THE PROBLEM: Every line between the one containing "Screen dimensions: 1257x952" and the last line of the data, both included, is to be set down exactly, and pictures are to be omitted.

[Stored data]
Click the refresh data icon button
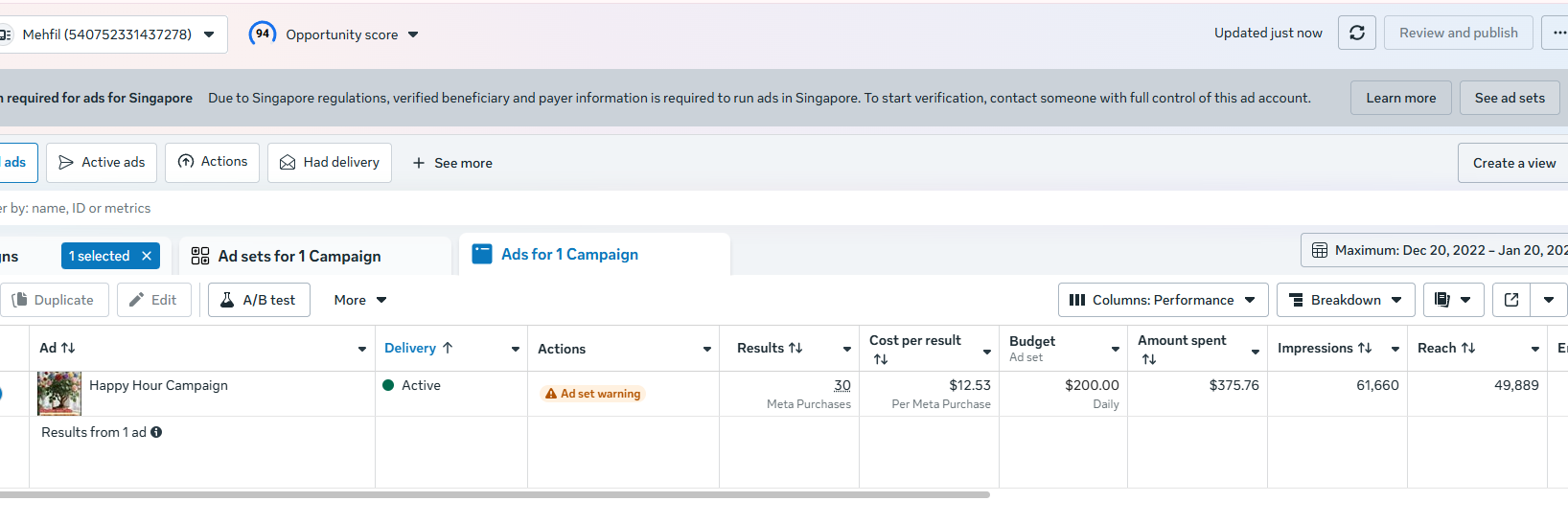Image resolution: width=1568 pixels, height=524 pixels. [x=1357, y=33]
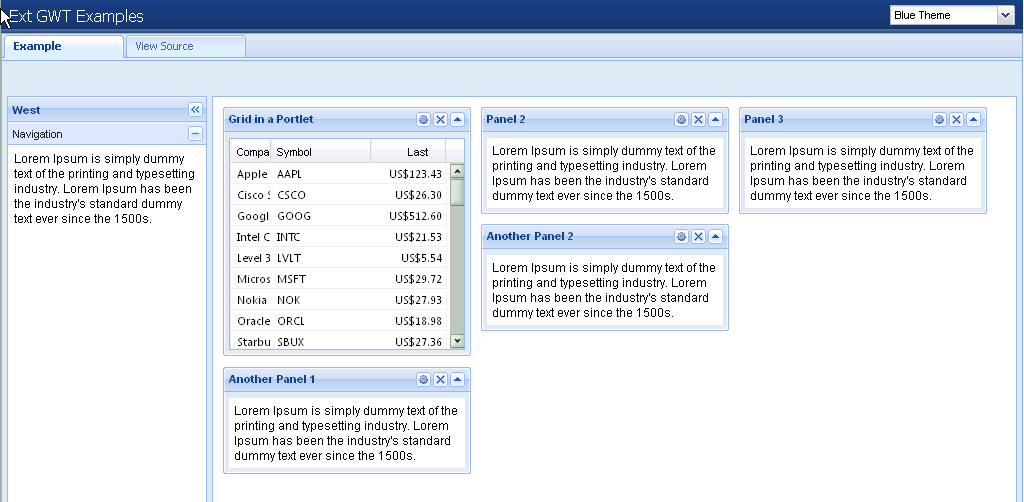This screenshot has width=1024, height=502.
Task: Close the Another Panel 1 portlet
Action: [440, 380]
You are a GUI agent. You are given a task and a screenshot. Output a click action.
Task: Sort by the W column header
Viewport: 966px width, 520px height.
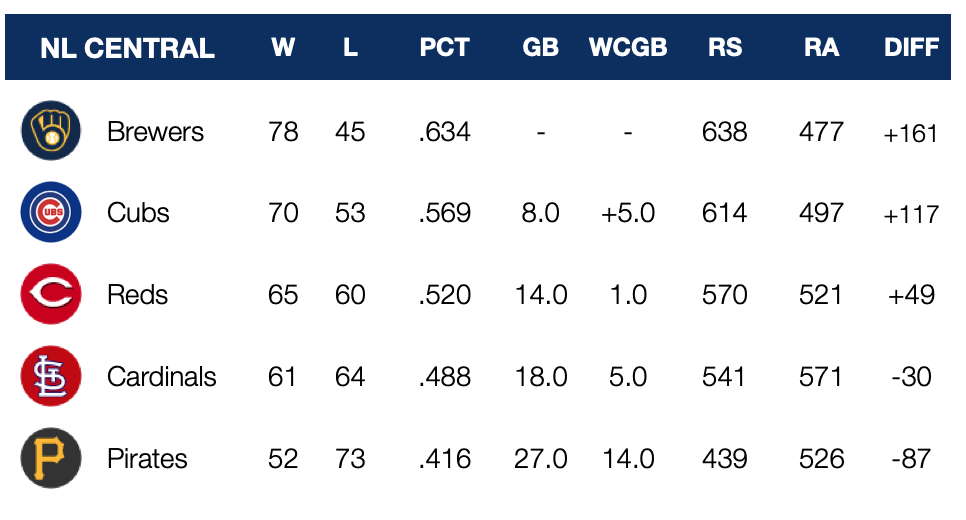[x=283, y=47]
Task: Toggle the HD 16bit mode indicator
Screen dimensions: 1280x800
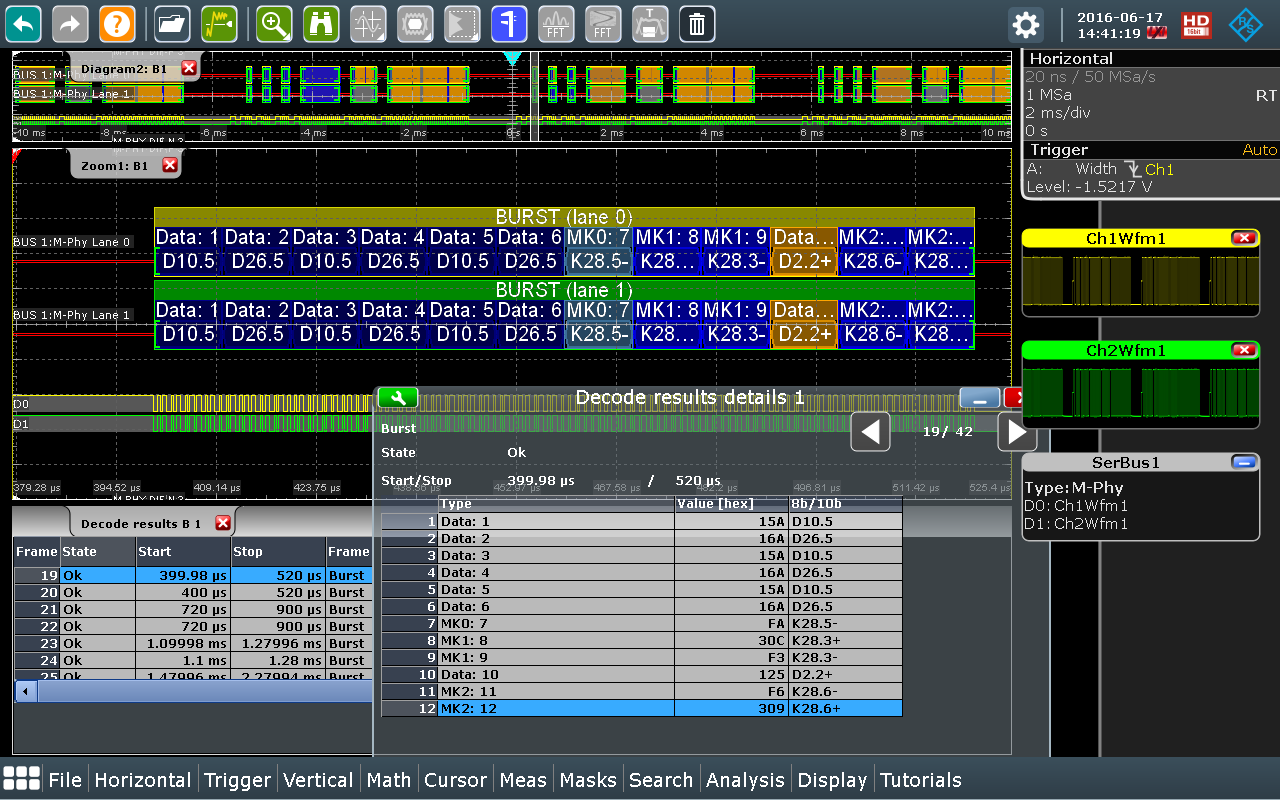Action: (x=1196, y=24)
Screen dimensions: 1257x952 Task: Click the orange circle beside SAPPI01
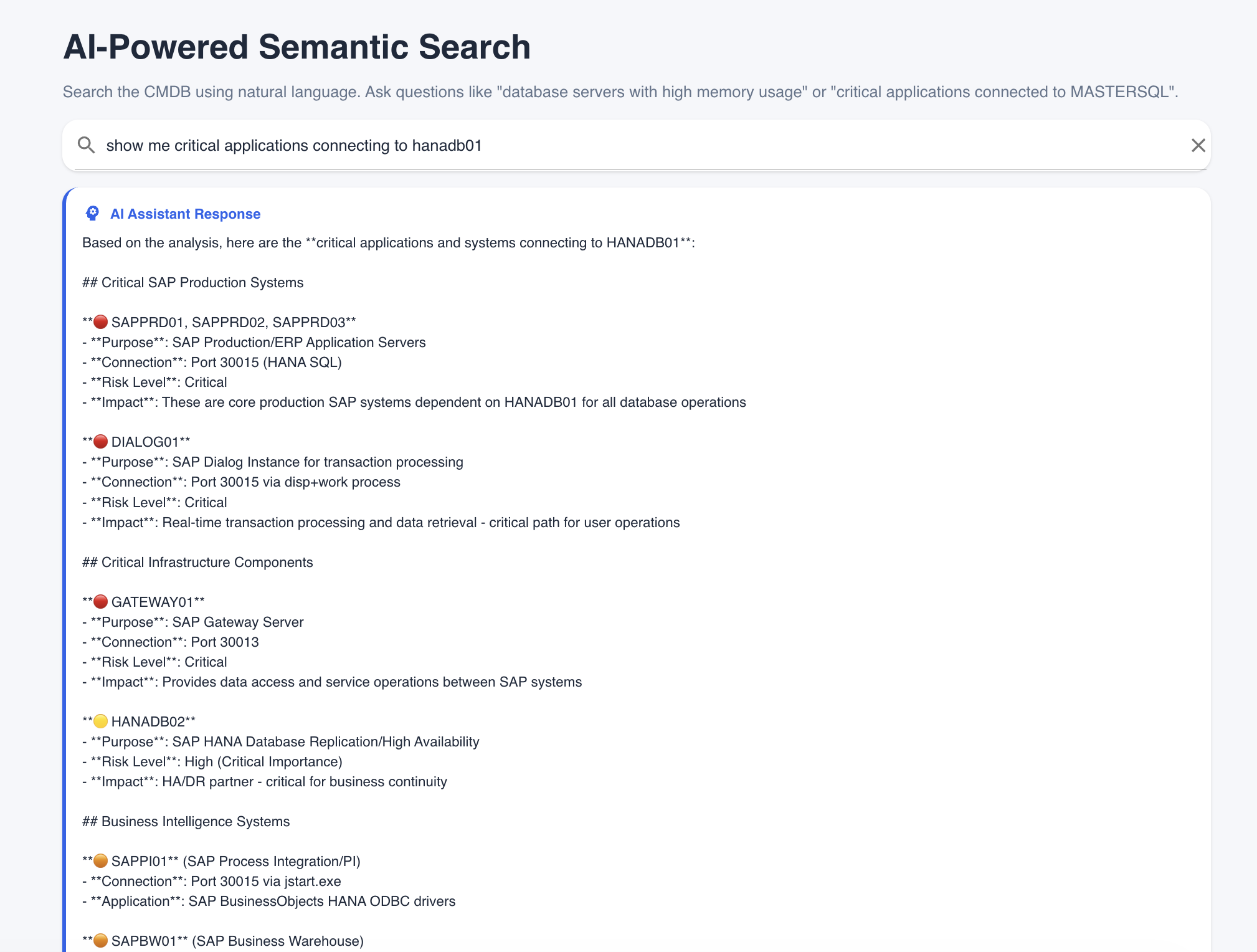click(x=100, y=861)
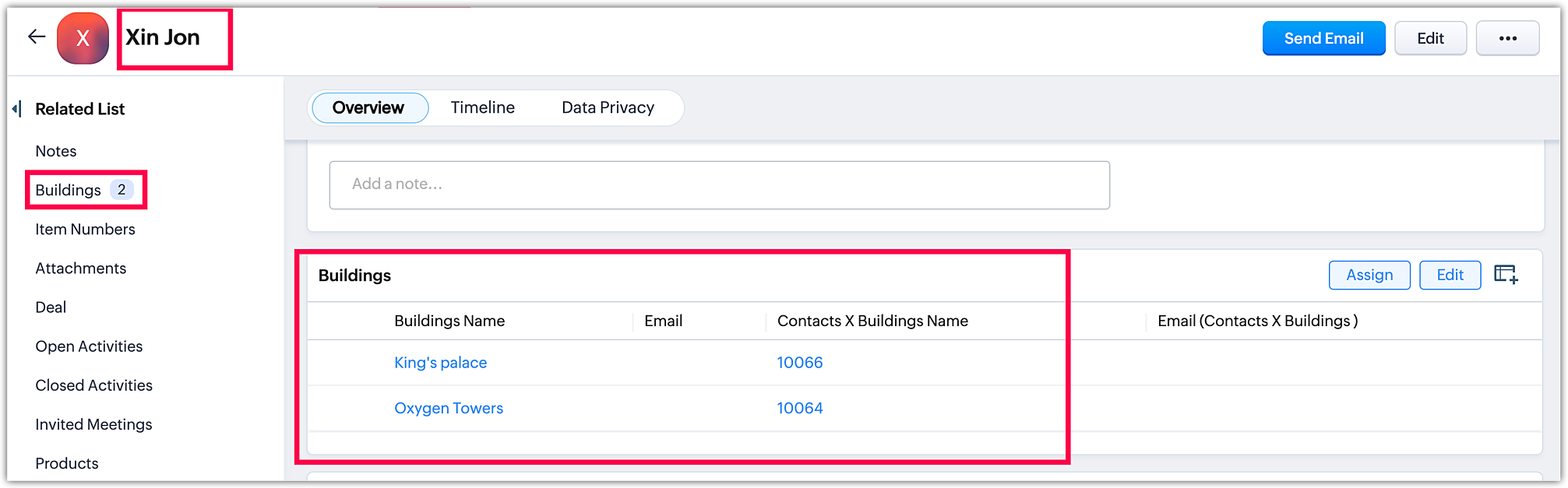Select Item Numbers in Related List
The width and height of the screenshot is (1568, 488).
pyautogui.click(x=85, y=230)
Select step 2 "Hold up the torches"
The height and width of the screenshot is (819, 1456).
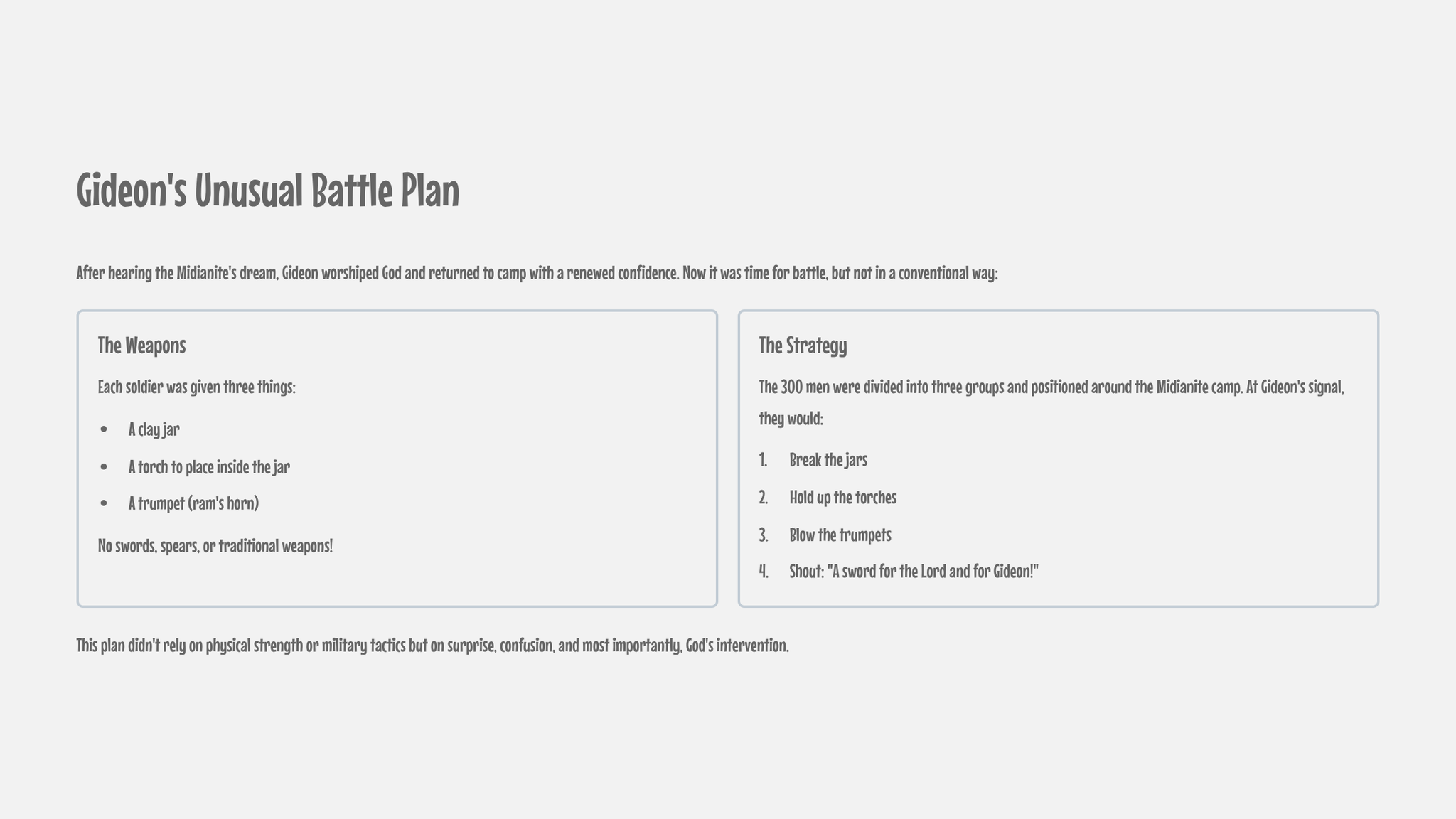pos(842,498)
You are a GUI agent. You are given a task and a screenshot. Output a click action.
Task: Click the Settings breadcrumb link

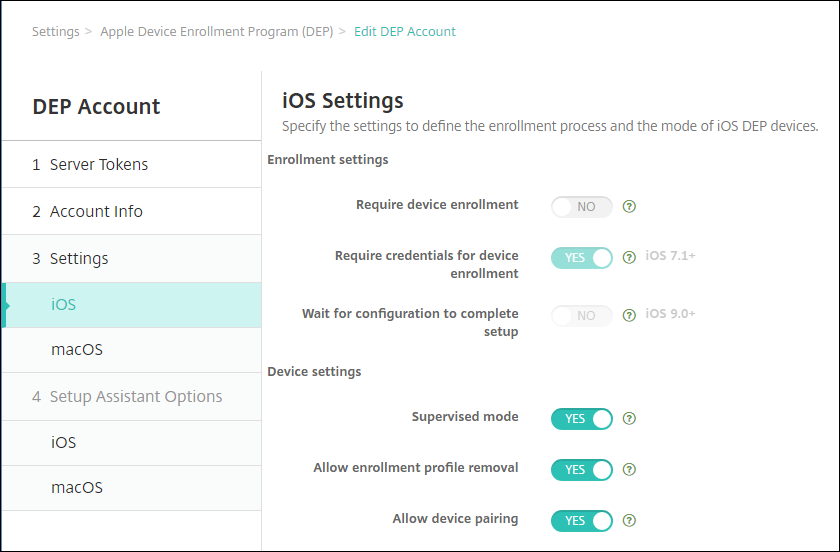(55, 31)
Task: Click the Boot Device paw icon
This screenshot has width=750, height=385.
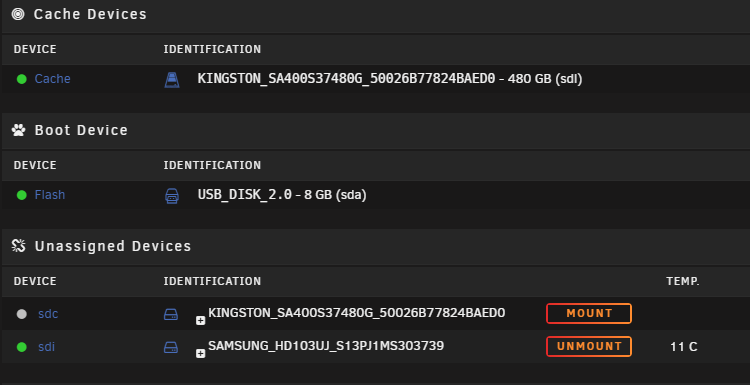Action: pos(19,130)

EXERCISE RESULT:
Screen dimensions: 1257x952 Task: Click the orange circle beside SAPPI01
click(x=100, y=861)
Select Item Numbers in Related List
The width and height of the screenshot is (1568, 488).
pyautogui.click(x=85, y=230)
Select step 2 "Hold up the torches"
The height and width of the screenshot is (819, 1456).
pos(842,498)
You are a GUI agent. You are given a task and a screenshot. Output a click action.
Task: Click the Settings breadcrumb link

(55, 31)
Task: Click the Boot Device paw icon
This screenshot has width=750, height=385.
Action: pos(19,130)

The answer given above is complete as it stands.